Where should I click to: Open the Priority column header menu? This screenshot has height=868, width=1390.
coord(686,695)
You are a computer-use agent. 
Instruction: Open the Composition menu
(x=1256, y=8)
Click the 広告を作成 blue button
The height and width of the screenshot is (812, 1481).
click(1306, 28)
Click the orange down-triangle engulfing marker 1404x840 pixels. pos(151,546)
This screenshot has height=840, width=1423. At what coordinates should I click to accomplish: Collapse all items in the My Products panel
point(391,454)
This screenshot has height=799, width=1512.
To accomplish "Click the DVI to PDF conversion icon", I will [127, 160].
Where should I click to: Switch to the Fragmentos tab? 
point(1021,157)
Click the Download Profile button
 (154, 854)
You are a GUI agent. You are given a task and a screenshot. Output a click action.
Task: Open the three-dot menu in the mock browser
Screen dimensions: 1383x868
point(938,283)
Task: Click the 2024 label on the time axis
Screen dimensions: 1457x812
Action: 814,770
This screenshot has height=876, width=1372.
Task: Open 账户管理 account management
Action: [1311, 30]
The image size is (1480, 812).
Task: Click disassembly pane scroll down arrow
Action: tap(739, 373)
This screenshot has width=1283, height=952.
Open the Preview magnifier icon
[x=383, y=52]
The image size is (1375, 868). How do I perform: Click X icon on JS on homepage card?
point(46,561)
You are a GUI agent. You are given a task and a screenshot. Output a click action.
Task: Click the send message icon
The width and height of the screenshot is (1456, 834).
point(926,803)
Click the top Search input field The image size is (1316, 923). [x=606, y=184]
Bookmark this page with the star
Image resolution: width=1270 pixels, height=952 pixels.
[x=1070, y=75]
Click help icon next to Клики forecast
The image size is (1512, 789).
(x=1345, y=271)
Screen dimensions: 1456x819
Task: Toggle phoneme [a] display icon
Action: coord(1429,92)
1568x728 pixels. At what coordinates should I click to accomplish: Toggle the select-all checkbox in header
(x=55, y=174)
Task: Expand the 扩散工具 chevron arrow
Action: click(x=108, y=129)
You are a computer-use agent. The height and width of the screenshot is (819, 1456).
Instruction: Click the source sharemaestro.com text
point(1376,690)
^^^^
▶ **Your task**: Repeat every line of the data, exactly and in full.

▶ **Task answer**:
Where should I click to: Open the Priority column header menu? This screenshot has height=868, width=1390.
coord(686,695)
You are a computer-use agent. 
Instruction: Open the Composition menu
(x=1256, y=8)
Click the 広告を作成 blue button
The height and width of the screenshot is (812, 1481).
click(1306, 28)
Click the orange down-triangle engulfing marker 1404x840 pixels. pos(151,546)
This screenshot has height=840, width=1423. At what coordinates should I click to accomplish: Collapse all items in the My Products panel
point(391,454)
This screenshot has height=799, width=1512.
To accomplish "Click the DVI to PDF conversion icon", I will [127, 160].
Where should I click to: Switch to the Fragmentos tab? 
point(1021,157)
Click the Download Profile button
 (154, 854)
You are a GUI agent. You are given a task and a screenshot. Output a click action.
Task: Open the three-dot menu in the mock browser
Screen dimensions: 1383x868
point(938,283)
Task: Click the 2024 label on the time axis
Screen dimensions: 1457x812
Action: 814,770
This screenshot has height=876, width=1372.
Task: Open 账户管理 account management
Action: [1311, 30]
The image size is (1480, 812).
Task: Click disassembly pane scroll down arrow
Action: tap(739, 373)
This screenshot has width=1283, height=952.
Open the Preview magnifier icon
[x=383, y=52]
The image size is (1375, 868). How do I perform: Click X icon on JS on homepage card?
point(46,561)
You are a GUI agent. You are given a task and a screenshot. Output a click action.
Task: Click the send message icon
The width and height of the screenshot is (1456, 834).
point(926,803)
Click the top Search input field The image size is (1316, 923). [x=606, y=184]
Bookmark this page with the star
Image resolution: width=1270 pixels, height=952 pixels.
[x=1070, y=75]
Click help icon next to Клики forecast
The image size is (1512, 789).
(x=1345, y=271)
Screen dimensions: 1456x819
Task: Toggle phoneme [a] display icon
Action: coord(1429,92)
1568x728 pixels. At what coordinates should I click to accomplish: Toggle the select-all checkbox in header
(x=55, y=174)
Task: Expand the 扩散工具 chevron arrow
Action: click(x=108, y=129)
You are a computer-use agent. The height and width of the screenshot is (819, 1456).
Instruction: Click the source sharemaestro.com text
point(1376,690)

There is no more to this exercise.